I liked everything about AA from the moment I walked into my first meeting. I was shocked to hear people speaking from the heart. I laughed, really laughed, for the first time in years. I kept coming back. My mind began to relax. My life began to feel lighter. I floated on a pink cloud. One night when I was a few days sober it came to me that I had not thought about a drink for the whole day! I had absolutely no desire to drink. The obsession had been removed. I knew then without a doubt there was a power greater than me at work in my life.

I took the actions suggested and put myself firmly in the middle of AA. Since I was unemployed I went to two meetings a day.

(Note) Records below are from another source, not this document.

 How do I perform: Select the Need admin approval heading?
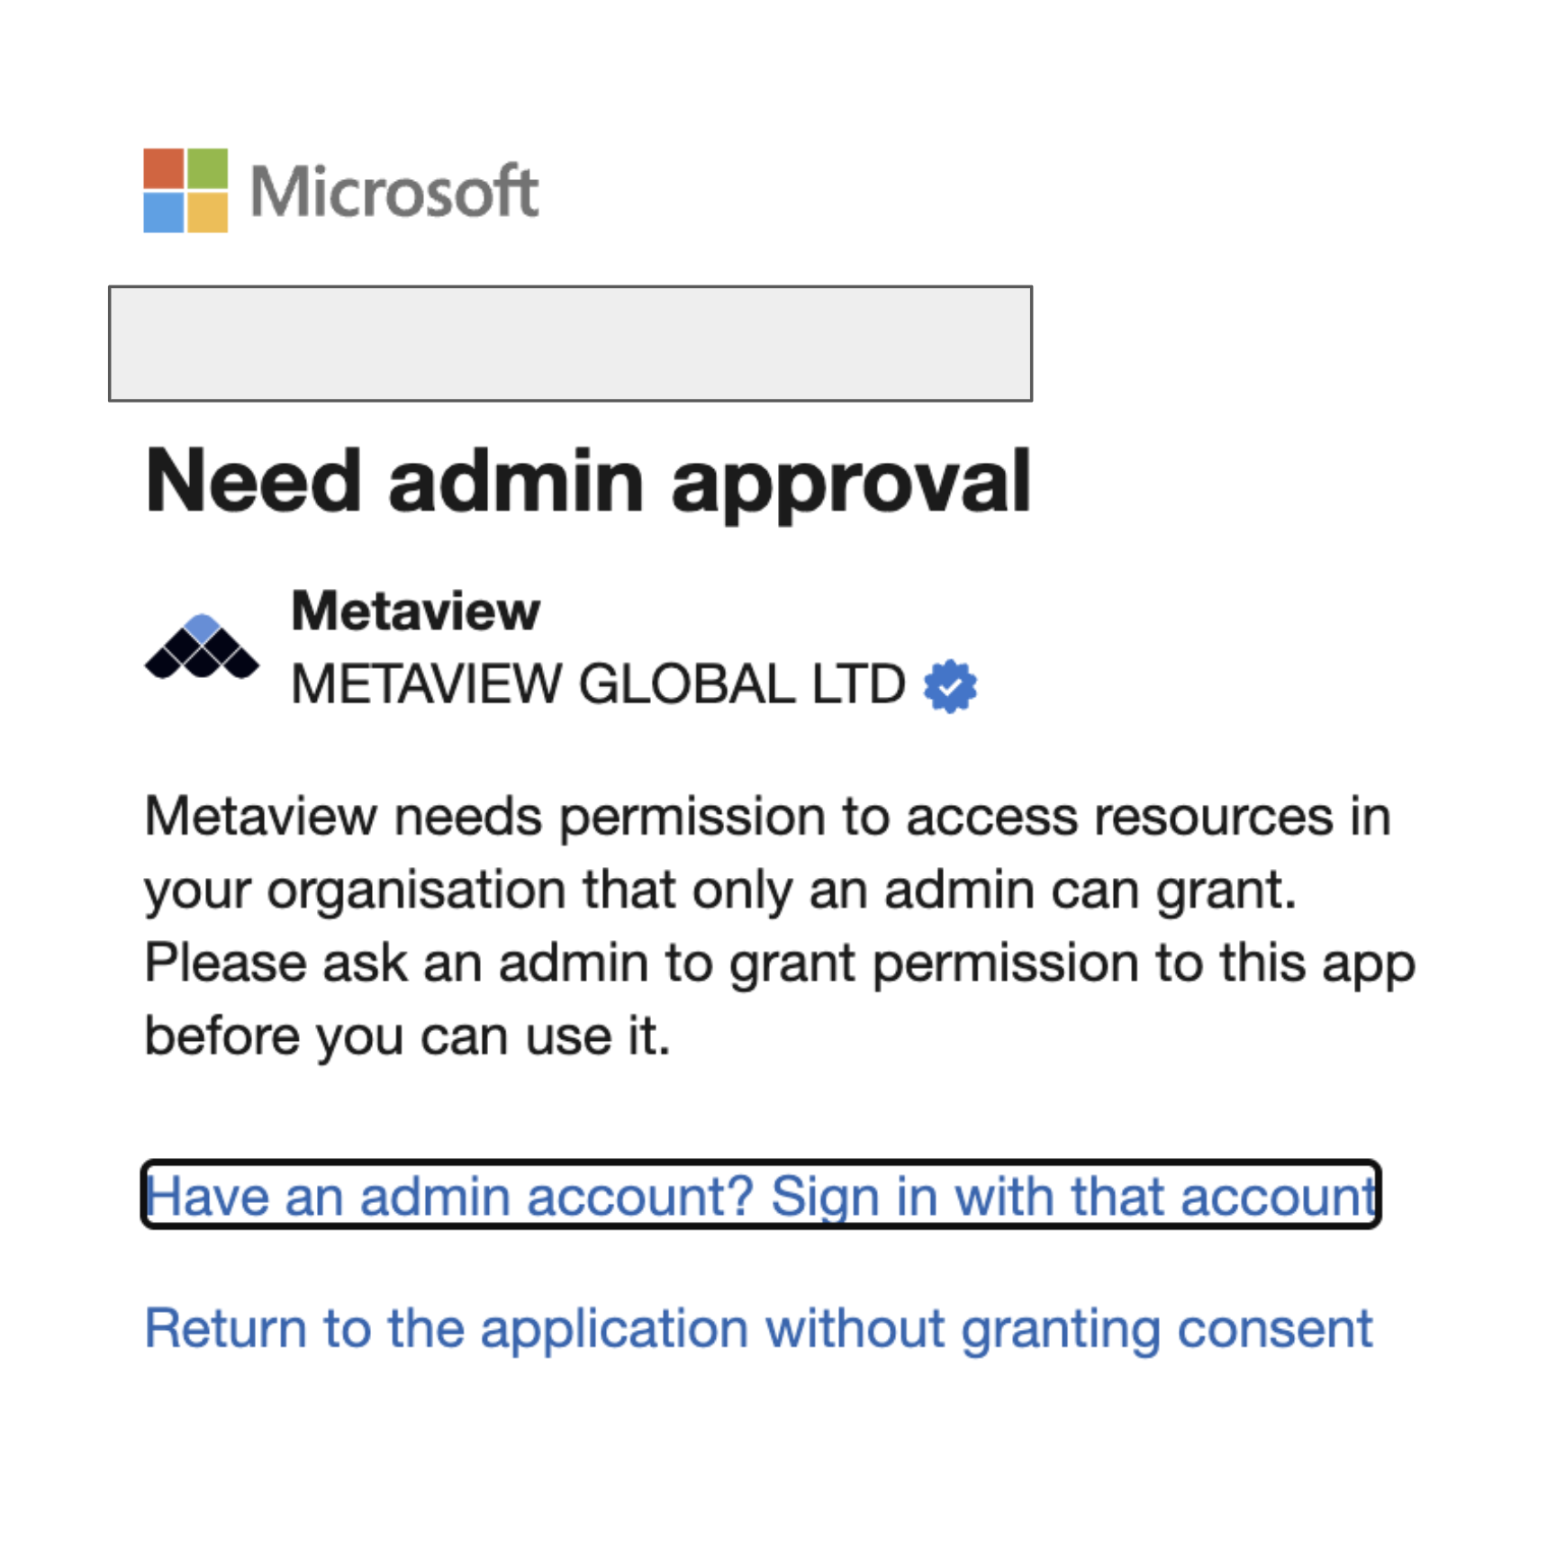click(x=590, y=482)
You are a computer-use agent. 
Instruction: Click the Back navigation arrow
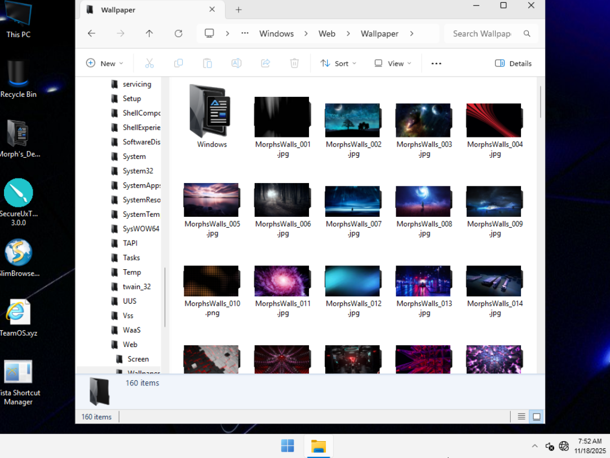pos(92,34)
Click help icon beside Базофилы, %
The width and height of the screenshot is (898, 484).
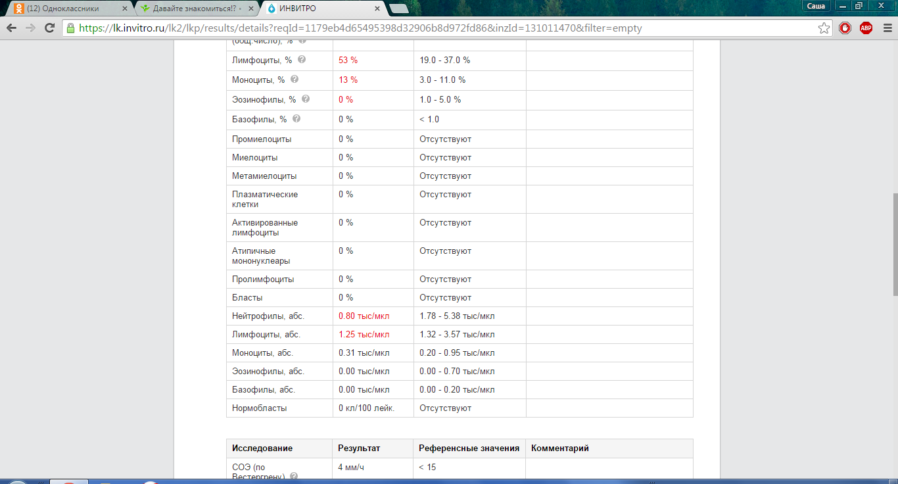coord(296,119)
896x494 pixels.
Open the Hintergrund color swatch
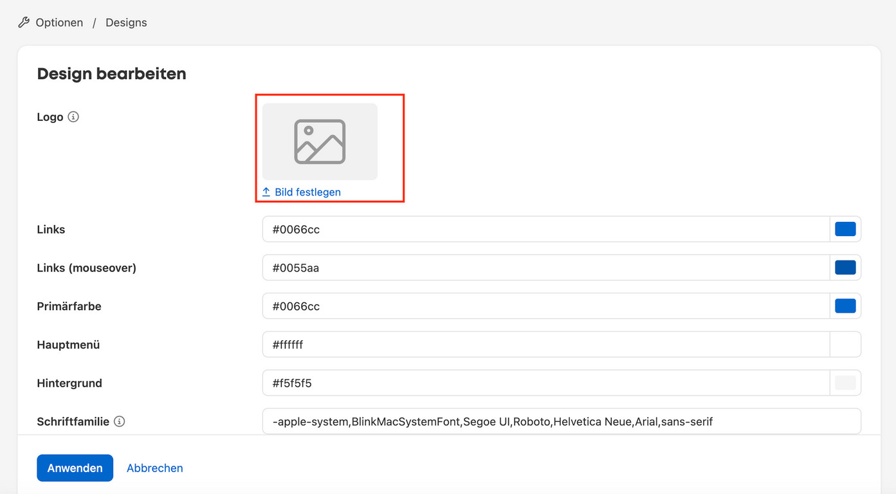pyautogui.click(x=845, y=383)
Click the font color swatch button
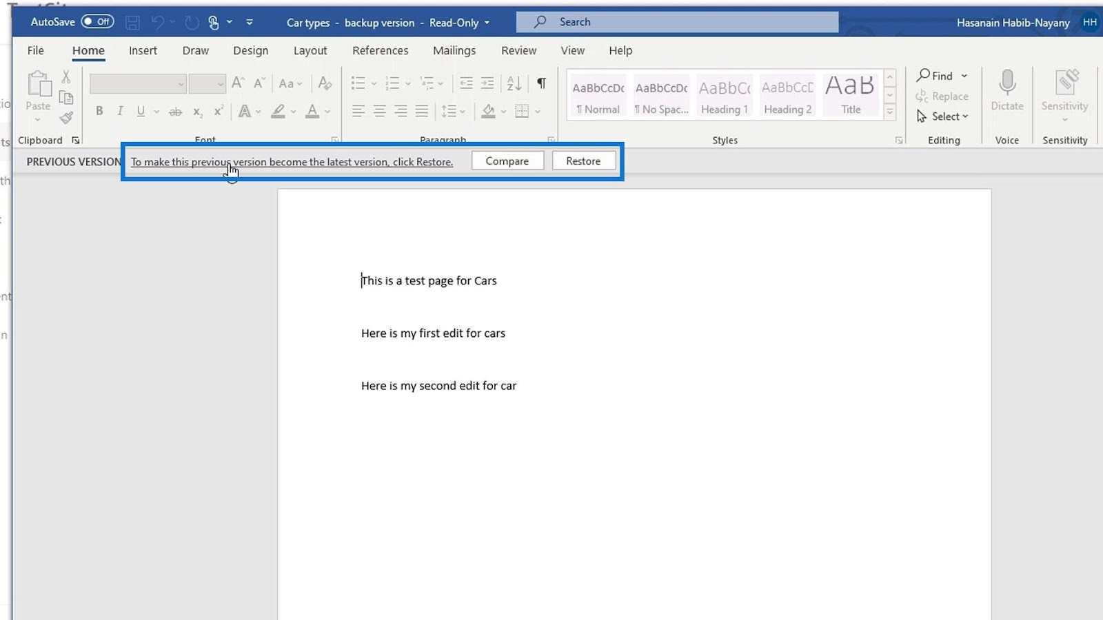This screenshot has width=1103, height=620. [x=312, y=111]
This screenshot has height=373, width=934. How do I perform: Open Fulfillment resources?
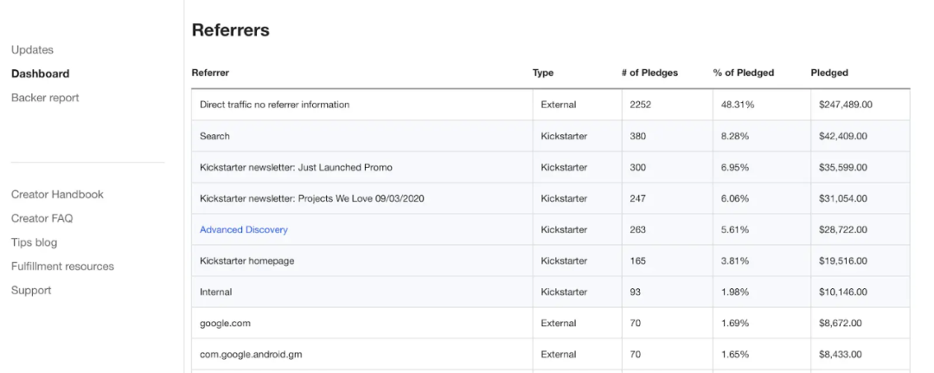(62, 267)
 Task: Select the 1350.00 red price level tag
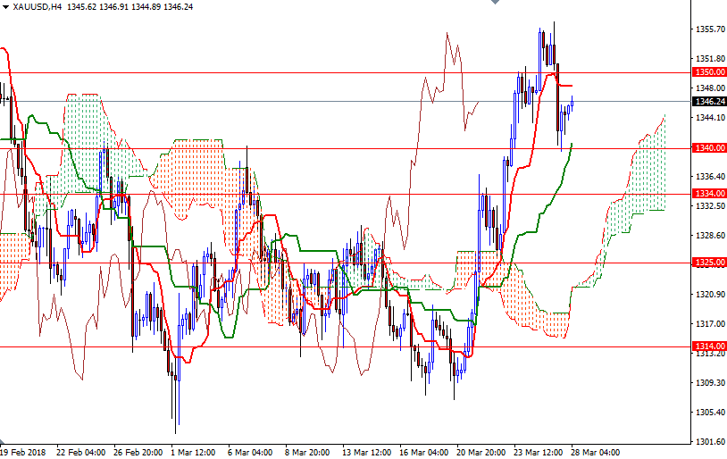pyautogui.click(x=709, y=71)
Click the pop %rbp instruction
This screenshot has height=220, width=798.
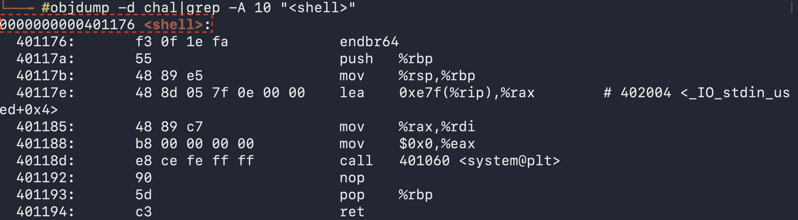click(x=386, y=195)
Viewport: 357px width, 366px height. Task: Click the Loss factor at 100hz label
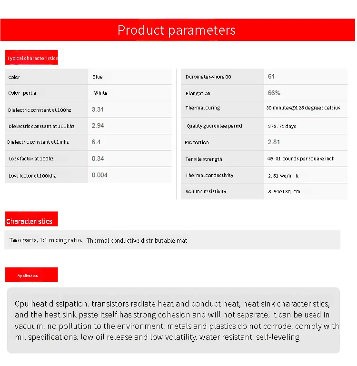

I made a bunch of new sober friends and looked forward to coffee after the meetings with other alcoholics. I worked through the steps with a patient and loving sponsor. My home group elected me the doughnut guy. I began to change. I found work and I fell into a comfortable routine of meetings and work. By this time I was sponsoring a couple of guys. The promises were coming true. I was almost three years sober when the crisis hit.

I was fired from the job it took me two years to find, sabotaged by unhealed character defects. Fear had me by the throat. I plunged into darkness. Instead of drinking, I picked up the phone and called my sponsor. I told the truth at meetings about what happened. I worked through Steps one through nine on the job loss issue and made my amends. After a few days the voices stopped and the fear evaporated. I was lifted up on another pink cloud. I had an overwhelming feeling that somehow everything was going to be all right. Three months later I accepted a wonderful job offer in China and embarked on the adventure of a lifetime. I went from the bottom of the heap to the top of the world in three months. There is no possible way this could happen, but it did.

Today AA is still in the center of my life. I keep coming to meetings because I enjoy them. I sense there is still much more to learn. I remember reading a famous book when I was still drinking, Seven Habits of Highly Successful People. One of the habits suggested was to live a God centered life. I do not know how to bring God into the center of my life, but I do know how to put AA in the center. God seems to follow automatically when I do.